What is Icinga?

Icinga is an open-source monitoring system that checks the availability of network resources, notifies users of problems that occur, and aggregates data for effective reporting. Icinga is scalable and extensible software and can monitor large, complex environments across multiple locations. Icinga basically means “it looks for”, or “it examines” in Zulu. 

What are the benefits of using the Icinga Monitoring Tool?

  • Identification of issues anywhere in the network

Monitoring an environment with Icinga helps with the fast identification of issues. When you monitor an entire environment you can quickly see data from multiple servers and identify the root cause of an issue. Moreover, you’re often able to predict a problem that is bound to happen based on historical data. For example, when you see a load of a web app gradually increasing you can determine how much time you have before you give it more resources or optimize it.

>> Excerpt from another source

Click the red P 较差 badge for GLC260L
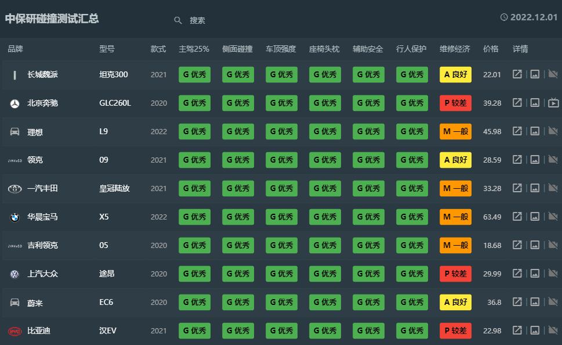Viewport: 562px width, 345px height. click(x=455, y=103)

  • Better use of IT Resources

Monitoring tools like Icinga save time by notifying you in case any metrics go outside of the expected ranges, while your specialists can focus on higher-value tasks. It can even remediate some of the more straightforward issues automatically if it is configured to do so. This helps you focus, increase efficiency, and better distribute the effort in the team.

  • Historical and Baseline Data

Icinga2 stores a lot of time-based data. It is divided into two main branches – History and performance data. The History in Icinga2 stores the state changes of all hosts and services and any notifications or downtimes triggered for them. It is stored in the relational database of the Icinga2 master. The Performance data is usually data gathered from the commands that are executed for monitoring purposes. This data is stored in a time series database and can be visualized easily with a tool like Grafana. It is essential to have a good overview of how resources are being utilized over time, how applications or hardware are behaving, and to predict issues before they happen.

How does Icinga work?

icinga2 distributed monitoring roles
Source: https://icinga.com/docs/icinga-2/latest/doc/images/distributed-monitoring/icinga2_distributed_monitoring_roles.png

Each node in the Icinga scenario has one of three roles: master, satellite, or agent. The main machine that will collect the metrics is registered as a master

If we have many servers to monitor (machines in different private subnets with no direct connectivity to them), we can add the so-called satellite instances that serve as a proxy for accessing the private subnets. For example, for each client, we may have a satellite that relays the check execution from the master to each of the instances in the private subnet. 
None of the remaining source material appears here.